In the immediate, Savior ended up with a split lip and a broken arm. The older man's reputation took a hit and his life imploded. In the short-term, Savior's family had to leave their small corner of the world and resettle elsewhere, a fact Tej heard second-hand because after that day where the mark had called her by a different name, Savior had looked at her as if he didn't know her, and could never want to.
Ringer docked her time, pay and flesh. Farzi assigned her extra drills, extra practice sessions, even extra apprentice tutoring. Everyone kept her busy. Maybe it was just punishment. Maybe they thought they were helping her through her heartbreak. Maybe they all thought it was her first. Maybe none of them knew what to do for a broken heart. Maybe no one in the world did. Or maybe, the simpler truth was that there was nothing to be done.
She poured her feelings into her dancing: her heartbreak, her guilt, her shame. She punished her body with practice, with impossible and painful demands for perfection and control. The only one who was happy was Farzi.

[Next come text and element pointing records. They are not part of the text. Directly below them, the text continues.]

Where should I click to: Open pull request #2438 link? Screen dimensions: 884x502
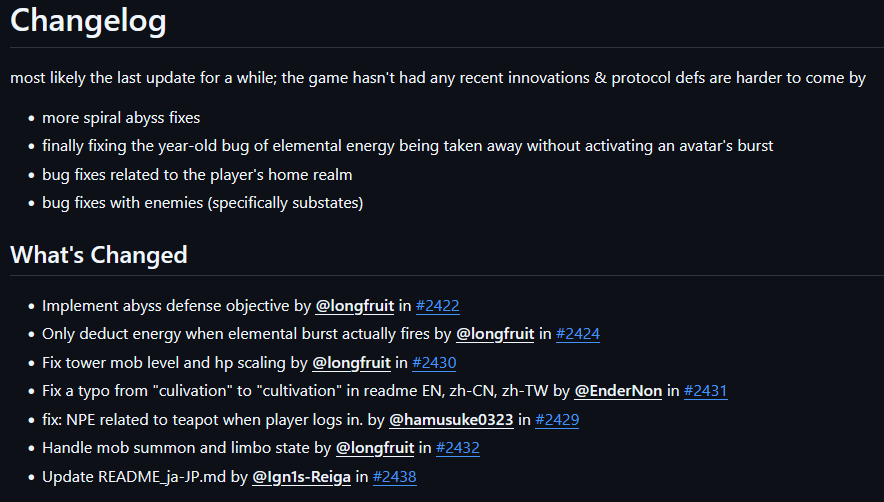click(x=395, y=477)

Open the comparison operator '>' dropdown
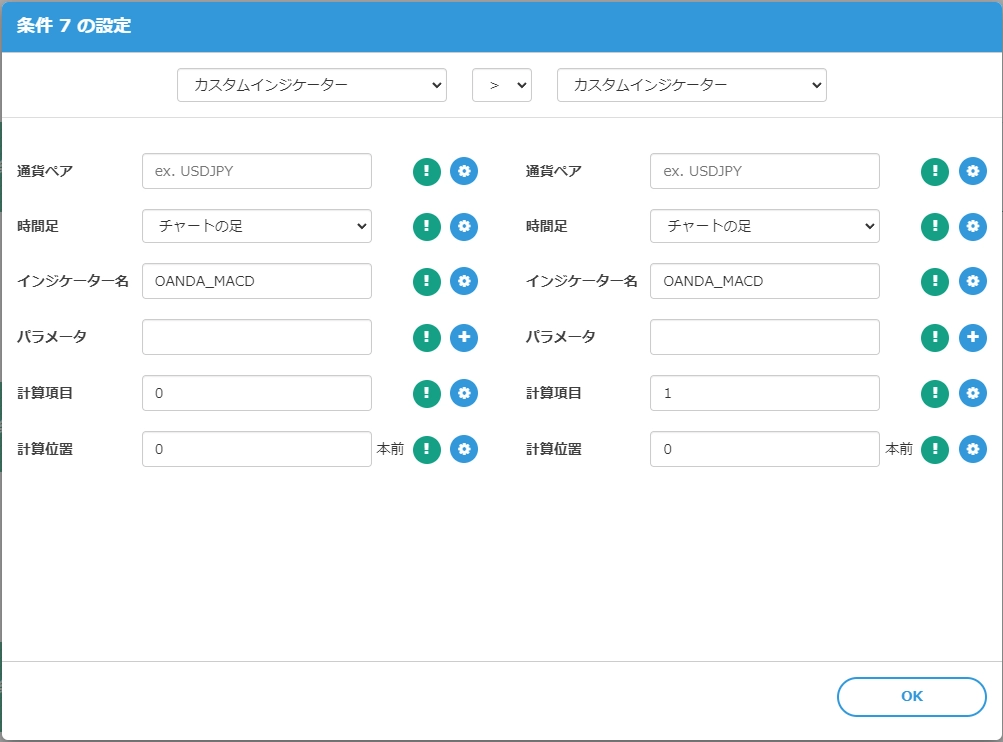[501, 86]
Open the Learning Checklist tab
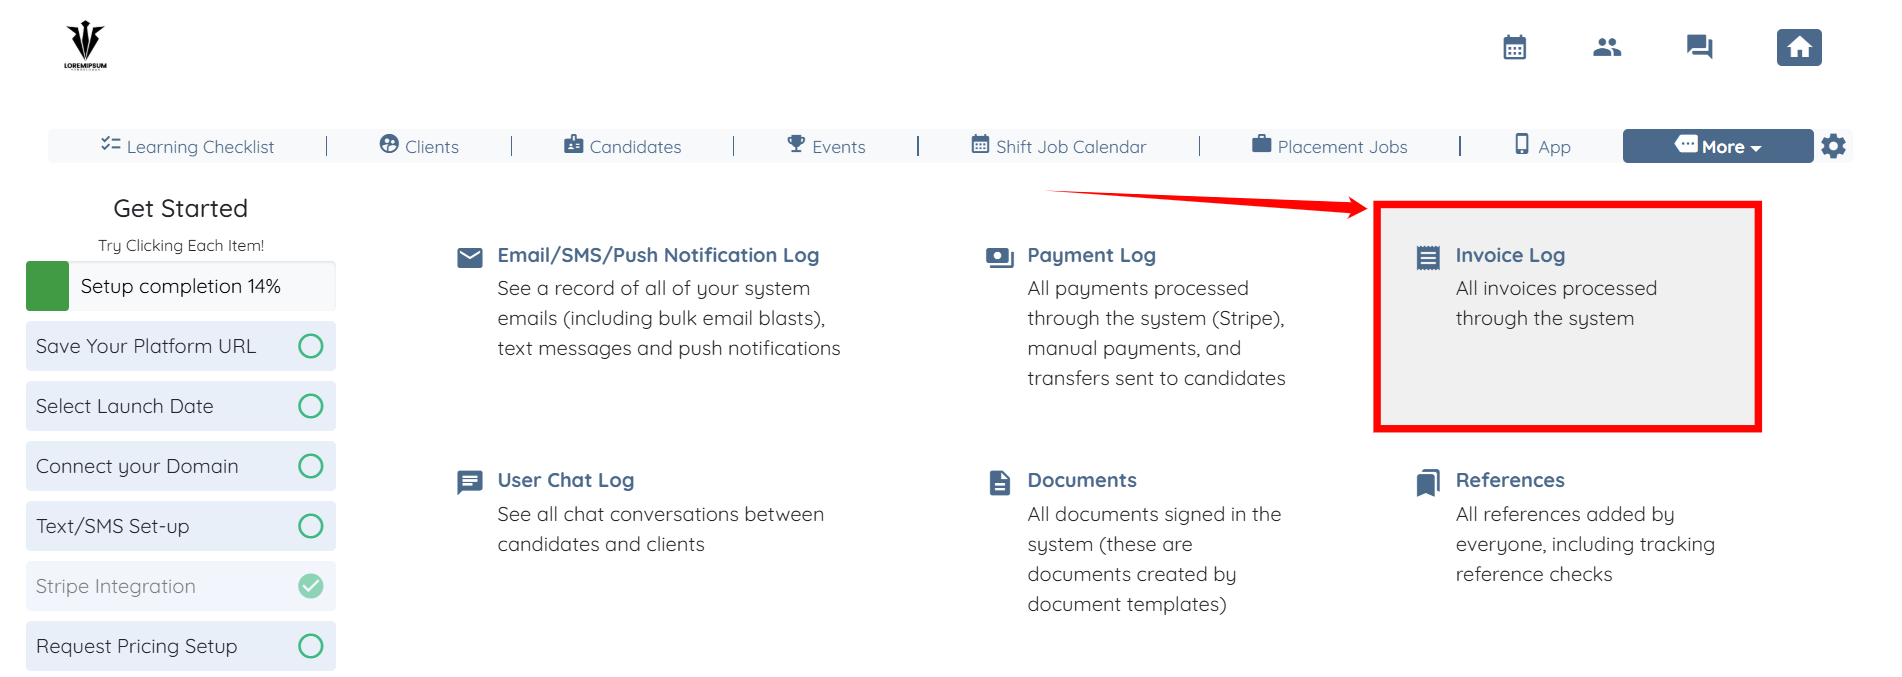The height and width of the screenshot is (677, 1902). click(x=187, y=146)
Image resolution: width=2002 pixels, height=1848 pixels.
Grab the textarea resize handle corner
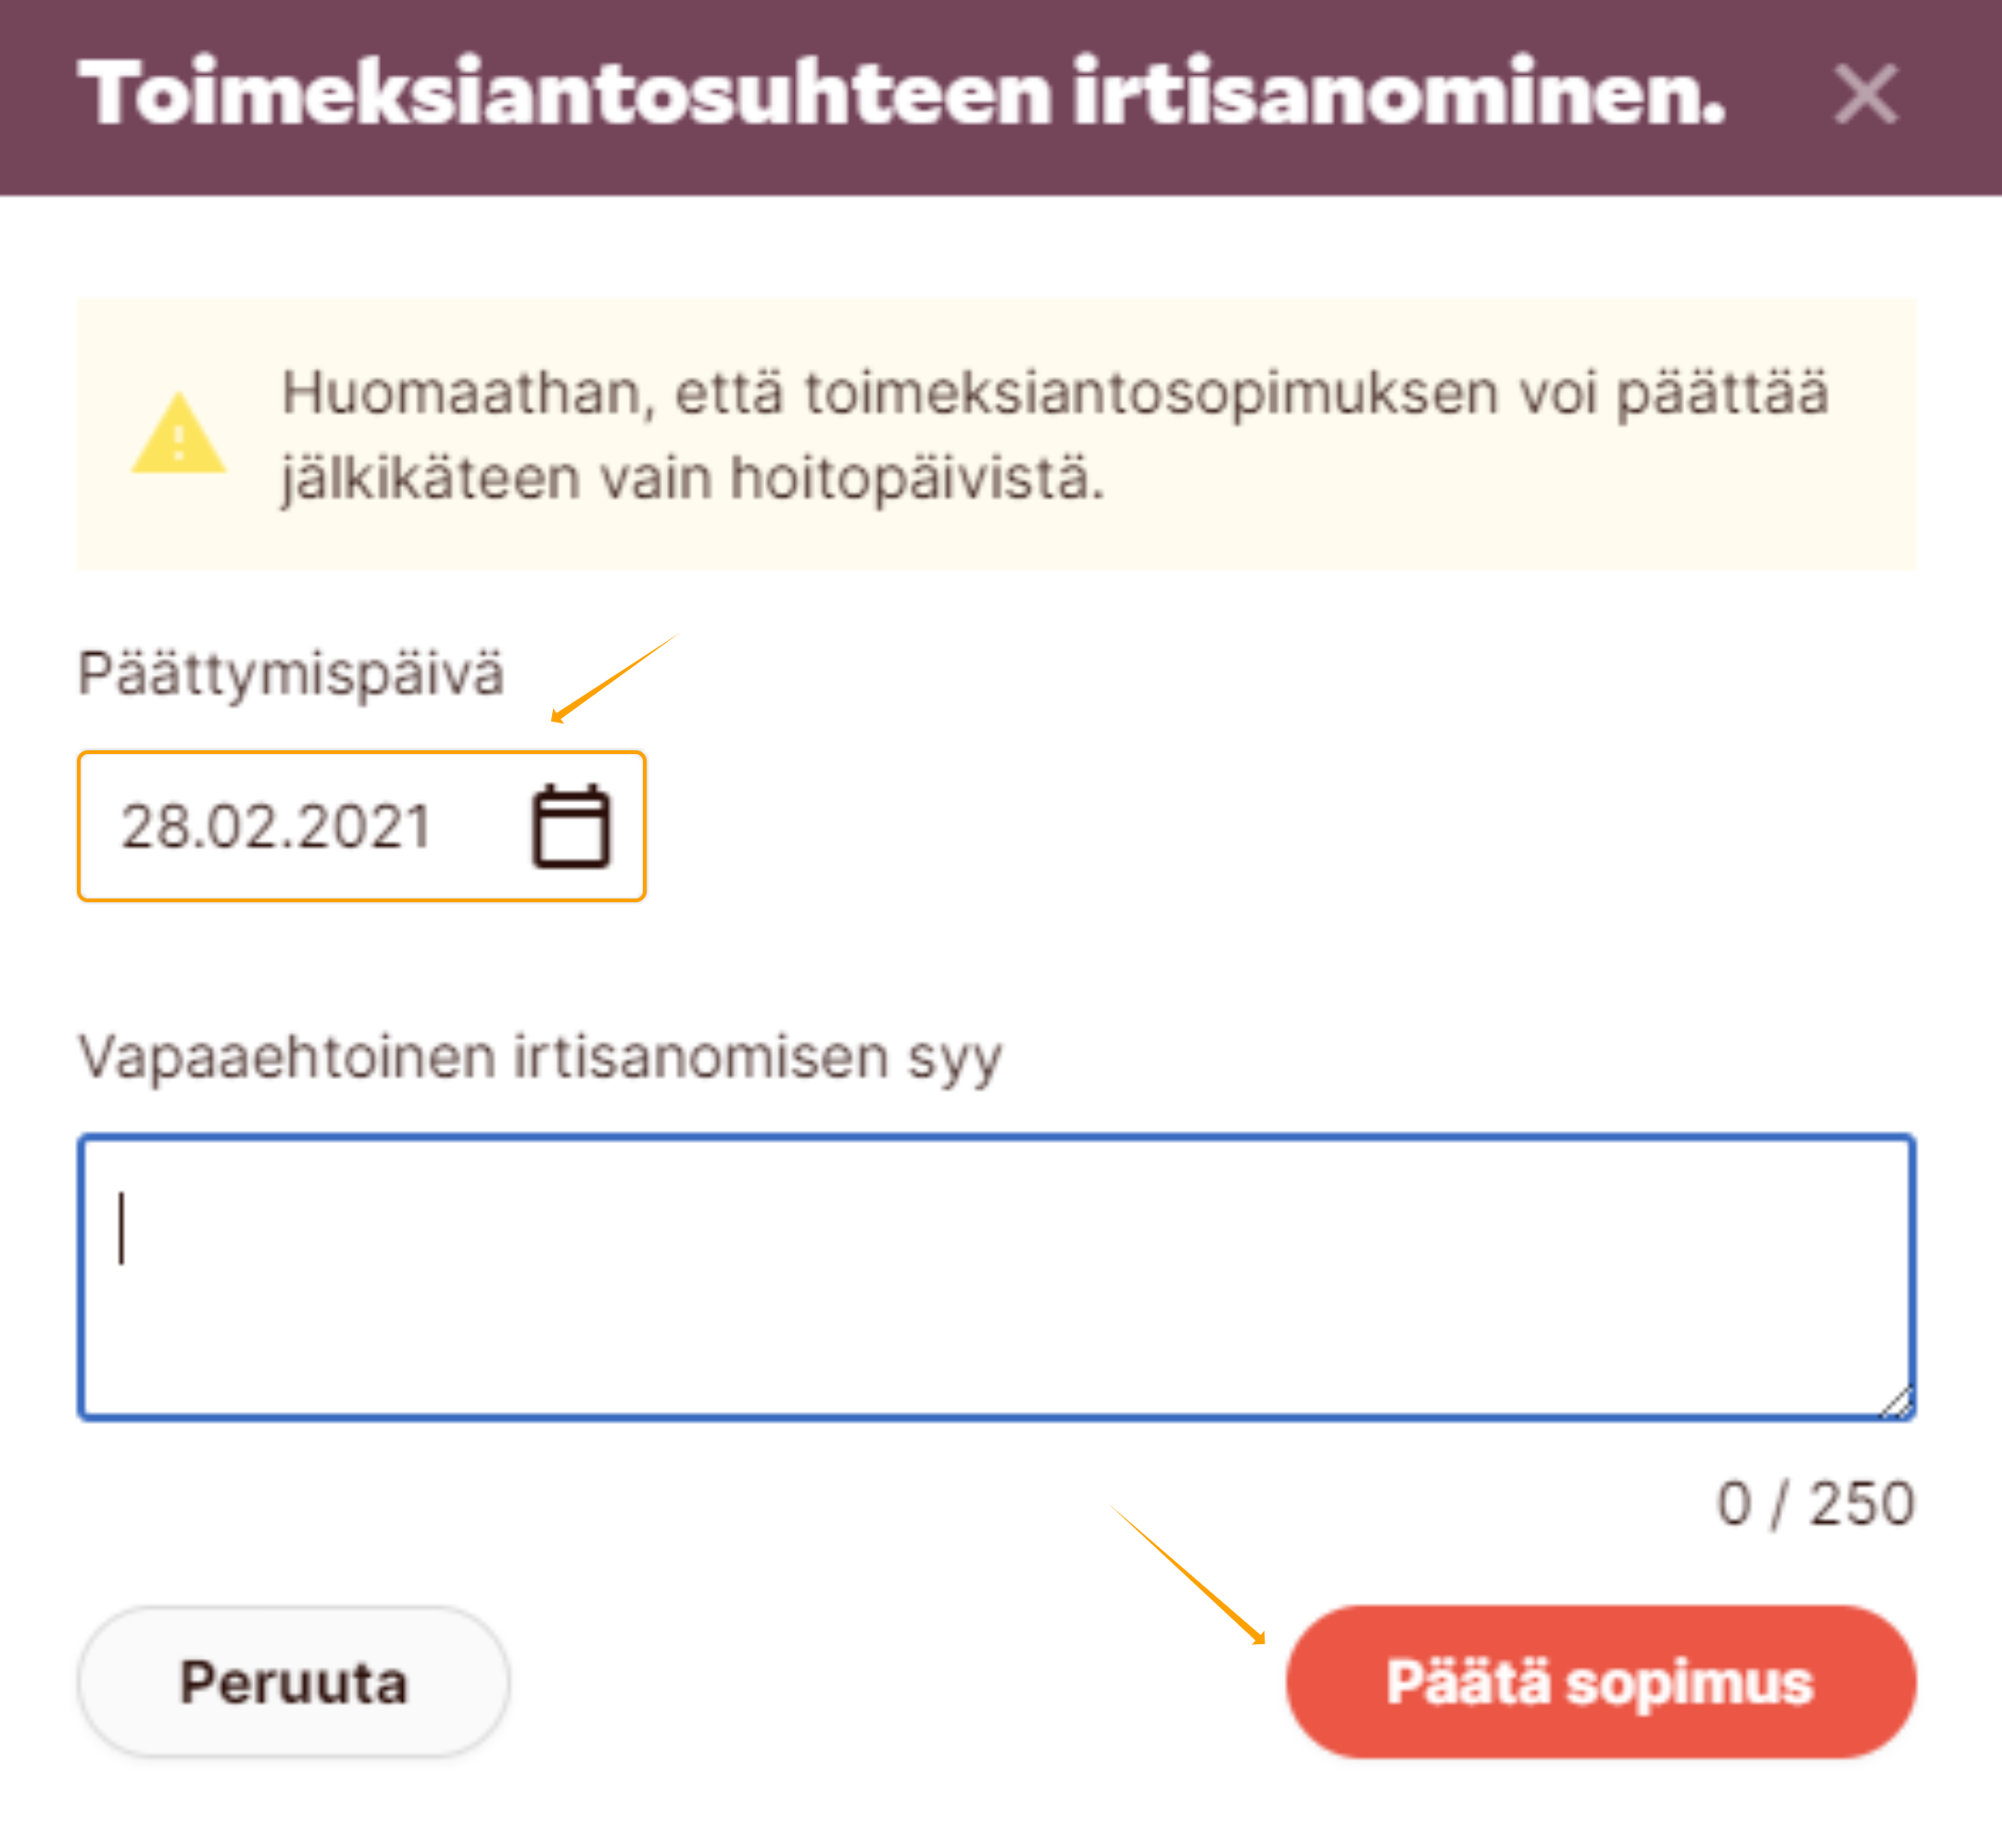(1896, 1402)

Eventually, Tej was numb. Her heart was not healing, not from this wound that was so much more than the loss of love. This wound was, in truth, the loss of a heart's hope long guarded and nourished by the smallest trickles of light, that there might be something for her wholesome and healthy outside of the life shaping around her. That there might be freedom, there might be escape. This wound would last, something that would crack and bleed at every brush of anything resembling a traditional kind of happiness, a traditional kind of love.
Tej was never one for tradition anyway, and her models were poor, at best. The closest thing she knew to a lasting love was what she held for Farzi, and even that… was far more complex than any word like love could begin to touch.
As Tejra rode hard down the familiar road with only stars and moons overhead for company, her thoughts flickered unbidden to Savior's opposite, to Torment. Torment was so exquisitely wrong that he might be right. It was hard to think about that, too. She let her thoughts slide to something safer, to Farzi and she let that familiar beacon draw her h — to the place she used to live and whatever next personal assignments and distractions awaited her there.